Monthly internal reviews and site visits will be conducted across both program tracks to assess educational outcomes, safety, and student well-being. The pilot will conclude in September 2026 with a full evaluation to assess impact and guide potential replication in other refugee settings.
Background
In Uganda, one of the world’s largest refugee-hosting countries, refugee girls face formidable and often invisible barriers to education, safety, and personal agency. In the Rwamwanja Refugee Settlement alone, over 95,000 displaced people live in conditions where only one secondary school serves the entire population. More than 83 percent of residents are women and children, yet access to education for girls sharply declines after primary school. Many are pulled out to help with domestic labor, promised into early marriage, or left vulnerable to sexual exploitation and violence (Refugee Can Be, 2023) .
The settlement lacks safe housing, structured mentorship, or trauma-informed academic support—making long-term stability and independence largely unattainable. Education is frequently a distant dream, not a realistic option.
Refugee Can Be was founded by a young woman who lived in Rwamwanja and understands these barriers firsthand. The organization was created to provide what the existing systems do not: a holistic, girl-centered model of change. Through safe housing, secondary education, tutoring, mental health services, and leadership development, it creates a long-term support system tailored to the realities refugee girls face.
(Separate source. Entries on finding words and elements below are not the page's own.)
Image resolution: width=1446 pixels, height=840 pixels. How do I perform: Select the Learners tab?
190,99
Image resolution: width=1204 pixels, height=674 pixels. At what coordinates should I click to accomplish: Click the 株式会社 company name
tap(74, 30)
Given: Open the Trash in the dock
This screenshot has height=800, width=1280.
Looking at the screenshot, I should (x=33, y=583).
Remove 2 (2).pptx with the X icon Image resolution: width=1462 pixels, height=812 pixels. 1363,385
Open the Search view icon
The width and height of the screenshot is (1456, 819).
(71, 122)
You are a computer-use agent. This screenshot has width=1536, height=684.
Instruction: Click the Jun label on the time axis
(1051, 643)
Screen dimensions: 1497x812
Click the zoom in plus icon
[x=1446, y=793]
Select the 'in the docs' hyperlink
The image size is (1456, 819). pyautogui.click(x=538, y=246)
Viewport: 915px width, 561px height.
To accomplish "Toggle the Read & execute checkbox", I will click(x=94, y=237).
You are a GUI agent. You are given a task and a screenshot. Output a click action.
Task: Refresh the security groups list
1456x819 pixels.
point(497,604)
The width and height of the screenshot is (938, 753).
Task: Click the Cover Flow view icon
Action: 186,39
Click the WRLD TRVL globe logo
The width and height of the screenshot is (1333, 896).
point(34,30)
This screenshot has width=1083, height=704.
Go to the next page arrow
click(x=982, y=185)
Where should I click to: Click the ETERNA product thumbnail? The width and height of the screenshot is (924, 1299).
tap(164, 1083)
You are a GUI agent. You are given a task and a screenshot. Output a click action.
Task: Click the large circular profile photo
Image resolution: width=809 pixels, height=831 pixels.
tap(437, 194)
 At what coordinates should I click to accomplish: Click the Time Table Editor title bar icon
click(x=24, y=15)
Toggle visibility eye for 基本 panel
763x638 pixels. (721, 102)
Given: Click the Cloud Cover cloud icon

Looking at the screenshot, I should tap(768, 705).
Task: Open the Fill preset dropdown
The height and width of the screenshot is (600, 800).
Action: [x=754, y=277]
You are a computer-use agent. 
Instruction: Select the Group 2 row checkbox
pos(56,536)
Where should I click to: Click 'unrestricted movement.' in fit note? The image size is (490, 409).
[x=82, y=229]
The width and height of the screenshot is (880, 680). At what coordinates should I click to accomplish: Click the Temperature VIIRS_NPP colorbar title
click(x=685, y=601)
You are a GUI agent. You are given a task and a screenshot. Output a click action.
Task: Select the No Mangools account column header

This commitment is rooted in the belief that refugee girls are not passive recipients of aid but untapped leaders. By investing in their education and well-being, Refugee Can Be works to break the cycle of displacement and disempowerment. Its approach responds not just to immediate needs, but to the structural exclusion that continues to limit the futures of displaced girls. Through a model grounded in lived experience and community voice, this commitment seeks to build a new, replicable path to possibility—beginning with safety and growing into self-determination.
Progress Update
Partnership Opportunities
Refugee Can Be is seeking philanthropic partners, impact-driven funders, and implementation collaborators to expand its programming and sustain long-term operations. The organization welcomes partnership with individuals and institutions that can support funding, strategic advising, staff training, media amplification, and policy advocacy. Additional interest lies in collaborating with organizations experienced in adolescent girls’ protection, trauma-informed education, and community-based refugee programming in East Africa.,Refugee Can Be offers a field-tested, refugee-led approach to girls’ education, protection, and empowerment. Its model combines safe housing, trauma-informed support, academic intervention, and global mentorship. The organization brings deep contextual knowledge of the Rwamwanja Refugee Settlement and Kampala’s urban refugee landscape, along with firsthand insights from its founder and team. It offers a replicable model for serving displaced girls, a committed network of youth tutors and global volunteers, and research-based programming grounded in the lived experiences of refugee communities.